This fall, a new phenomenon has emerged in job documents—the slash/dash addiction.
I think, if you read the examples below (which are shared with permission of the authors), you’ll see the problem. In a way, it’s just another manifestation of desperate cramming , and a very close cousin to list addiction and dyad addiction.
When you resort to tactics like this to wedge in additional words, it’s an undignified attempt to cover all bases out of fear of seeming inadequate. While you might imagine it looks sophisticated, you really come across as indecisive, a sloppy editor, desperate, and in some cases a poststructuralist poseur.
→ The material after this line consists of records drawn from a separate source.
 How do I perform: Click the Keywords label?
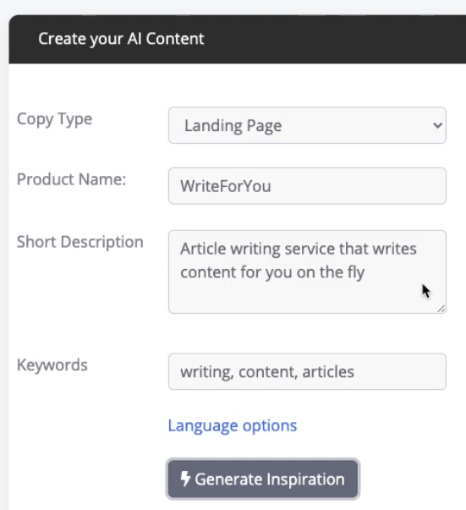tap(52, 365)
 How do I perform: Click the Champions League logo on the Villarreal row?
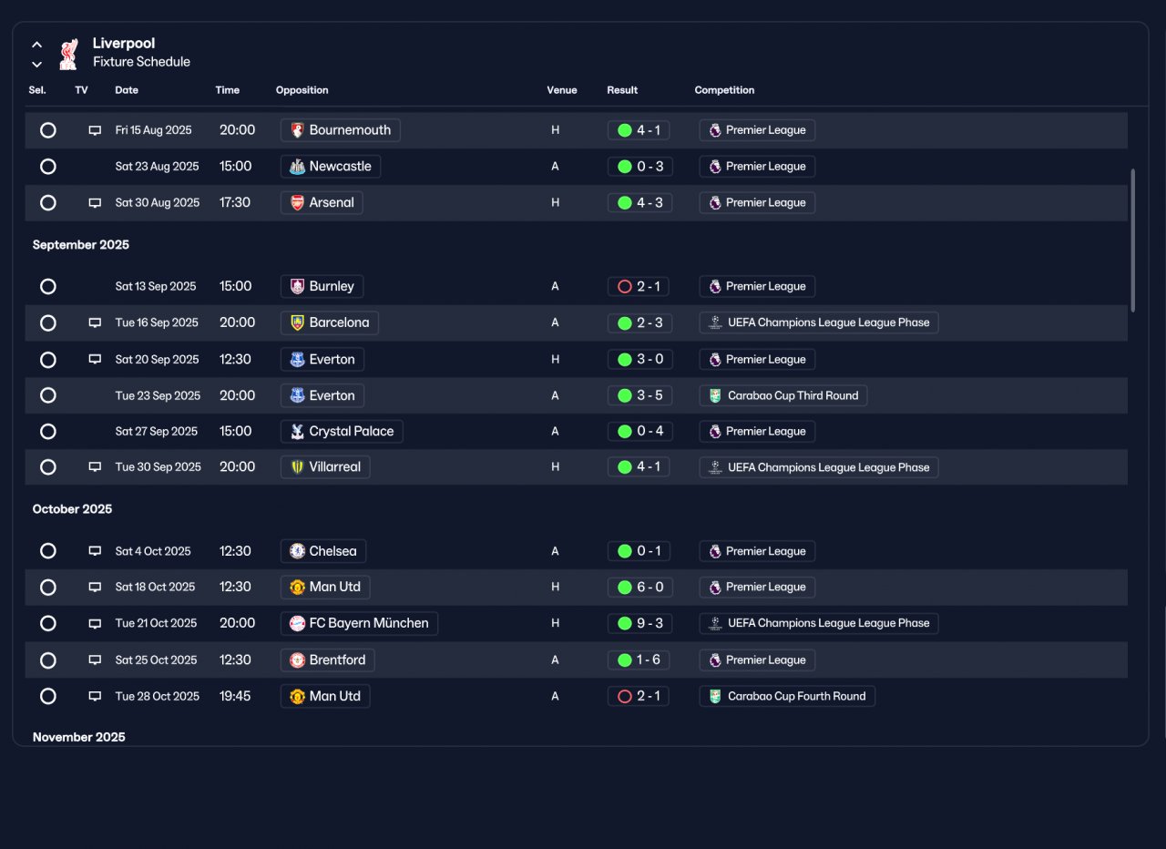(715, 467)
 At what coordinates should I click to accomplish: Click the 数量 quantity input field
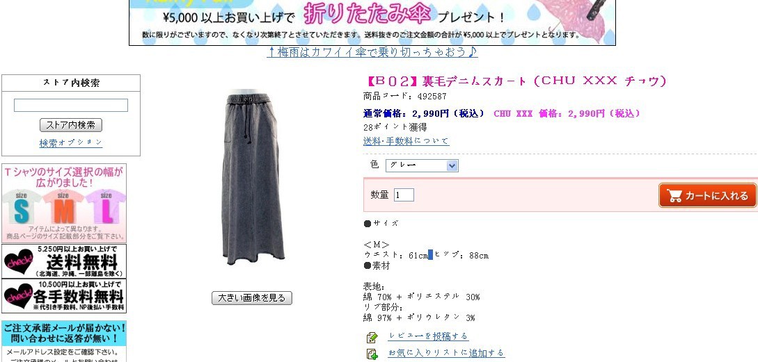tap(404, 195)
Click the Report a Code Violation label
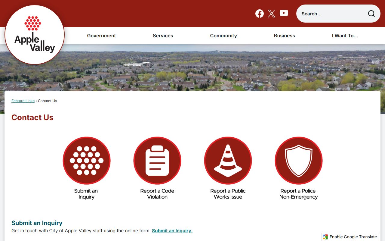The width and height of the screenshot is (385, 241). coord(157,194)
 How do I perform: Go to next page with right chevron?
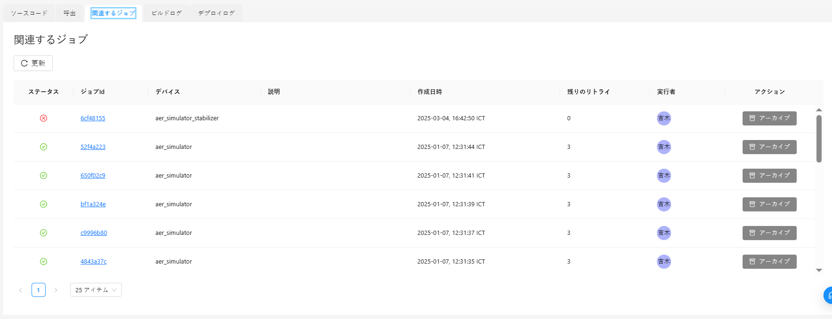[x=56, y=290]
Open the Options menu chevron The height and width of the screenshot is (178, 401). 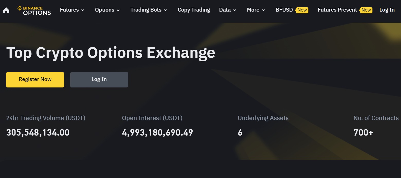(x=118, y=10)
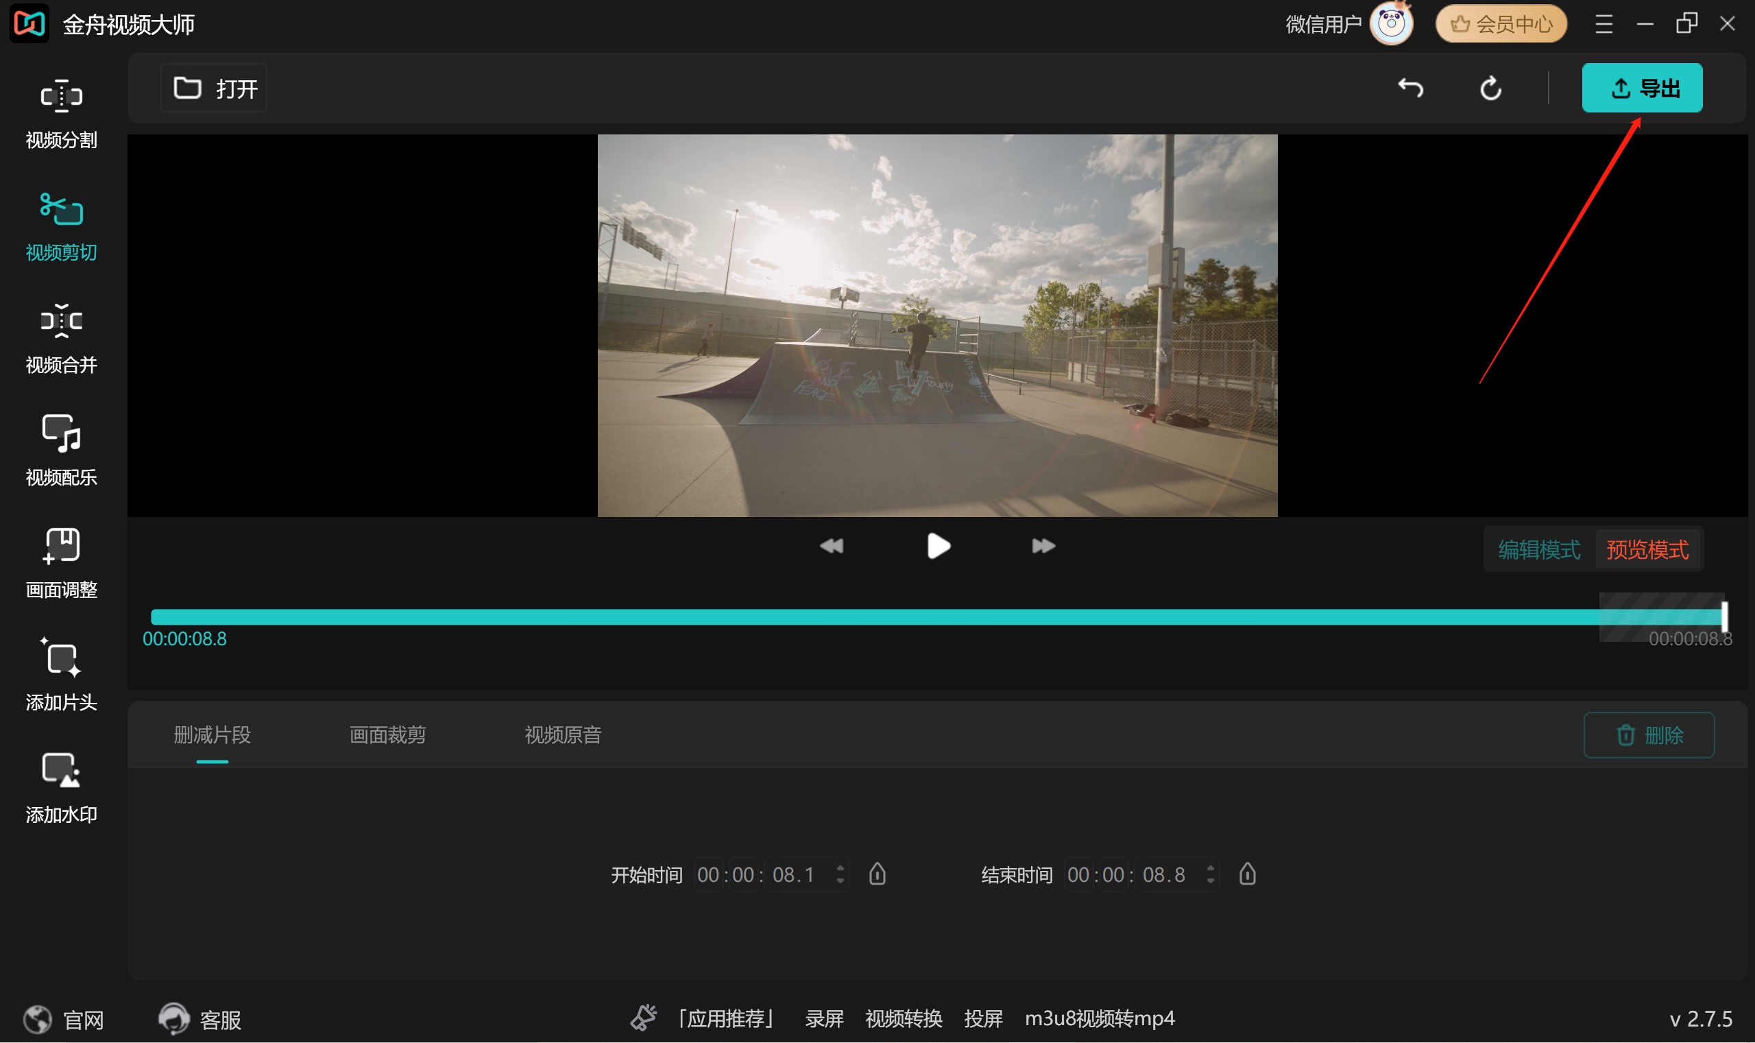1755x1043 pixels.
Task: Click the 导出 export button
Action: tap(1642, 88)
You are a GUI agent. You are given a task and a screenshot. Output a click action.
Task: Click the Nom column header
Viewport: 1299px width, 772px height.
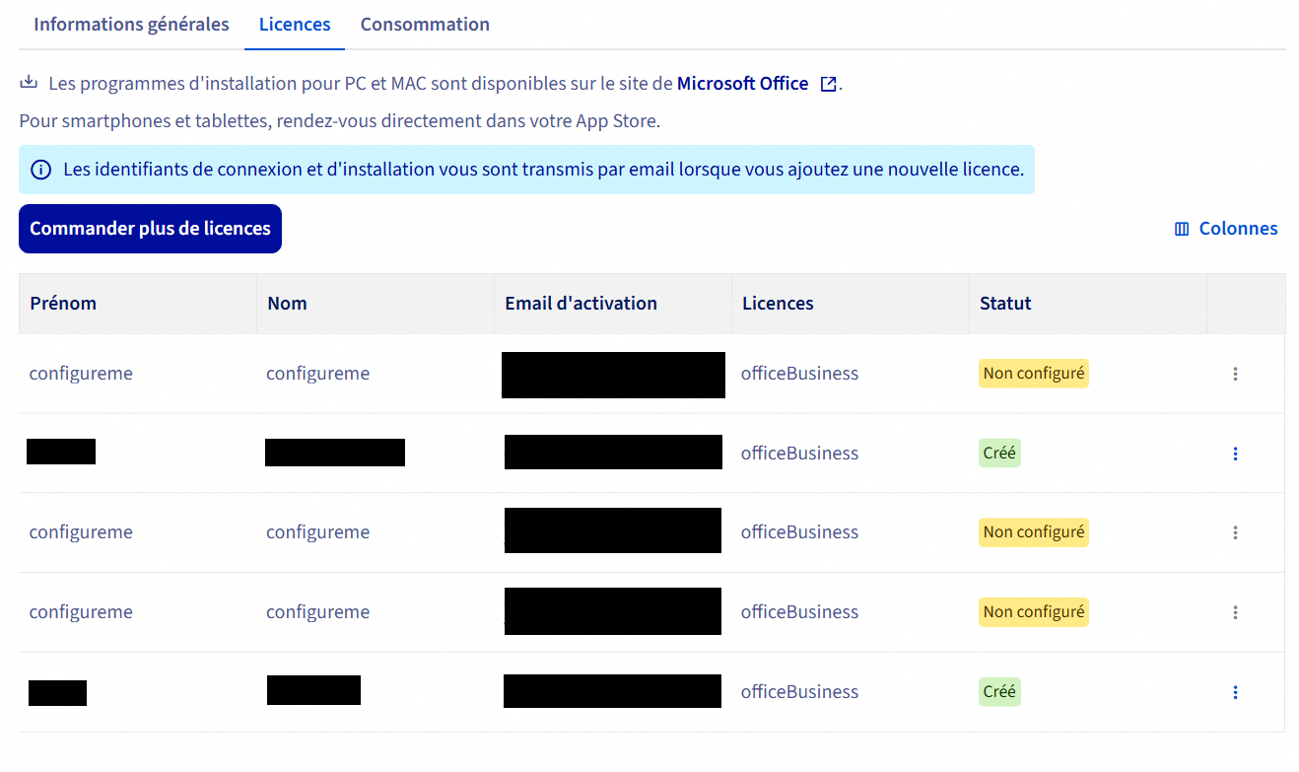[x=287, y=304]
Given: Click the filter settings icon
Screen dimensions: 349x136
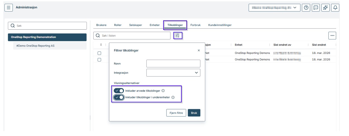Looking at the screenshot, I should (177, 35).
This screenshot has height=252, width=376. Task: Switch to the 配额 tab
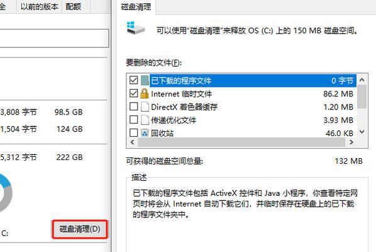click(x=74, y=6)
If a word is worthy of mention, it should get its own dedicated spot in a sentence. If it is interchangable with another word, then it is not a word worth utilizing. Editing means making these hard choices.
my work unpacks ongoing shifts in ecological/rural development approaches.
My primary areas of specialization are rhetorical theory, composition theory, discourse analysis, service-learning, and embodiment/affect studies.
I displace subjectivity, identity/identification, and sex/gender difference as the primary frameworks through which to conceptualize XXX. [sex/gender is obviously a well-established and substantive formulation; identity/identification, however, is not].
For example, I asked them to relate/link Donatello’s David with the description of young men in the comedies. When it was the turn of Michelangelo’s David they had to compare the two representations and then assess/understand/explain the statue through the lens of a/the suddenly changed political scenario.